If a pod OOM-kills more than 3 times an hour, it is leaking memory rapidly. Heap profile before the next OOM (if possible) will identify the cause.

Appendix AP: Profile Sampling and Statistical Confidence¶

The Go heap profile is sampled: by default, one allocation per ~512 KiB is recorded with its full stack. This means small, frequent allocations are under-represented relative to large, rare allocations of the same total volume.

For timer leak debugging, this can mislead:

A timer is ~250 bytes; the sampling rate is 1 per 512 KiB. So roughly 1 in 2,000 timer allocations is sampled.
A leak of 10,000 timers shows ~5 samples in the profile.
A leak of 1,000 timers shows ~0-1 samples — possibly invisible.

Increasing Sampling for Investigation¶

Set MemProfileRate higher (a smaller number means more samples):

import "runtime"

func init() {
    runtime.MemProfileRate = 1024 // 1 sample per 1 KiB
}

This gives 500× more samples but costs proportionally more CPU and memory. Use only in development or when actively investigating.

Confidence Intervals¶

The relative uncertainty in a profile bucket is approximately 1 / sqrt(samples).

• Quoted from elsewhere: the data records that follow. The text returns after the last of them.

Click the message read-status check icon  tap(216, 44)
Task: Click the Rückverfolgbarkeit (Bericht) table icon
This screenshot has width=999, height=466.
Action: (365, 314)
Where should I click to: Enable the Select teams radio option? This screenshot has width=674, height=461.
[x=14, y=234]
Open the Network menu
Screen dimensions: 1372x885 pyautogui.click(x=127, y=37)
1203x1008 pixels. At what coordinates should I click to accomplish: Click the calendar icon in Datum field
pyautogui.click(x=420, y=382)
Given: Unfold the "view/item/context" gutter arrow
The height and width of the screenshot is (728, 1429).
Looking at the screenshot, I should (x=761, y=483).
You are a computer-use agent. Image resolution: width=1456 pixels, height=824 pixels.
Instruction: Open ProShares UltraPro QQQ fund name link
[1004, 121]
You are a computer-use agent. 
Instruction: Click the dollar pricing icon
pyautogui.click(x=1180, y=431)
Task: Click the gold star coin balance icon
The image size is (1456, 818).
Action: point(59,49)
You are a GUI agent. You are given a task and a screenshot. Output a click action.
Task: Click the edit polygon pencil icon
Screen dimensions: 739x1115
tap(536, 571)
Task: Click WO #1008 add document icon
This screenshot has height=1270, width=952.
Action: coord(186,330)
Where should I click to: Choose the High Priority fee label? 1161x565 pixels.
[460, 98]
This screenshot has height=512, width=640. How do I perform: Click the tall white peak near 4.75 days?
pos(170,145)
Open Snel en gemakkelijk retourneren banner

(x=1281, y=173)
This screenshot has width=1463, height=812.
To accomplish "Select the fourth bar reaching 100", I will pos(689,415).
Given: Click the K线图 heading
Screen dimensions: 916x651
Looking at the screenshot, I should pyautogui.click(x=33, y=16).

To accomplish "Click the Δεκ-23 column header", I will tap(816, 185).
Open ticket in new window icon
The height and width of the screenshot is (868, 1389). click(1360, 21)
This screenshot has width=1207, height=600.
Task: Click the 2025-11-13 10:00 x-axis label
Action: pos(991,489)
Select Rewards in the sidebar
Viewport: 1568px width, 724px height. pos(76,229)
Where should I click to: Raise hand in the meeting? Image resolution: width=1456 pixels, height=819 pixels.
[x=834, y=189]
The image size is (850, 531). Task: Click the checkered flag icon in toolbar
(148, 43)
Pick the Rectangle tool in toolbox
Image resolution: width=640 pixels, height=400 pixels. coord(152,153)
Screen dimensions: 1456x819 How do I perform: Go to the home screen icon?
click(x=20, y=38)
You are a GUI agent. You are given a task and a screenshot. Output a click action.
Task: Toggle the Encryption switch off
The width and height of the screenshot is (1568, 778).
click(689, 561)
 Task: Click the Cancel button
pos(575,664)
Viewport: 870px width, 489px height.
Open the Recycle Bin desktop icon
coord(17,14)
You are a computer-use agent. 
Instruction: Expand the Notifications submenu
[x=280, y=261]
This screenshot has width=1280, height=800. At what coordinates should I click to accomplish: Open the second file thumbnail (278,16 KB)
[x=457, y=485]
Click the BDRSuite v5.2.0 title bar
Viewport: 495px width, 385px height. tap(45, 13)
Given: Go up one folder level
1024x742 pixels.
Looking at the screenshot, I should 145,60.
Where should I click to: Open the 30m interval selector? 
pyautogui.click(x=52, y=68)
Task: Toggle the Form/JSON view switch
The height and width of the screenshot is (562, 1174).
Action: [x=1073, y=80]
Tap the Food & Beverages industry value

With 100 samples, uncertainty is ~10%. With 10 samples, uncertainty is ~30%. With 1 sample, uncertainty is meaningless.

Practical guideline: don't trust profile buckets with fewer than 10 samples for leak attribution. If your leak is small, you may need to wait longer (let more timers accumulate) before profiling, or set MemProfileRate higher.

Profile-Time-Window Tradeoff¶

A profile reflects the current state of the heap. For a service that recently restarted, the profile may not yet show the leak's accumulated state. Wait for the heap to grow at least 2× over baseline before profiling, to ensure the leak has had time to dominate.

Appendix AQ: An End-to-End Story — From Suspicion to Permanent Fix¶

This appendix tells the story of one team's six-month journey from "we think we have timer leaks somewhere" to "we are confident our services are timer-leak-free." It is intended as a model for teams undertaking similar initiatives.

Month 1: Suspicion¶

The team had three Go services in production. All three had heap that drifted upward over days. Pods were restarted weekly as a maintenance pattern. The pattern was normalized; nobody had investigated.

A new engineer joined the team and asked, "Why do you restart pods every week?" The answer was, "Because the heap grows." They asked, "Why does the heap grow?" The answer was, "We don't know."

The new engineer's first project: find out why.

Month 2: Initial Diagnostics¶

The engineer added runtime/metrics exporters to all three services. After two weeks of data, the chart was clear: all three services had positive heap slope, around 5-15 MB/day each.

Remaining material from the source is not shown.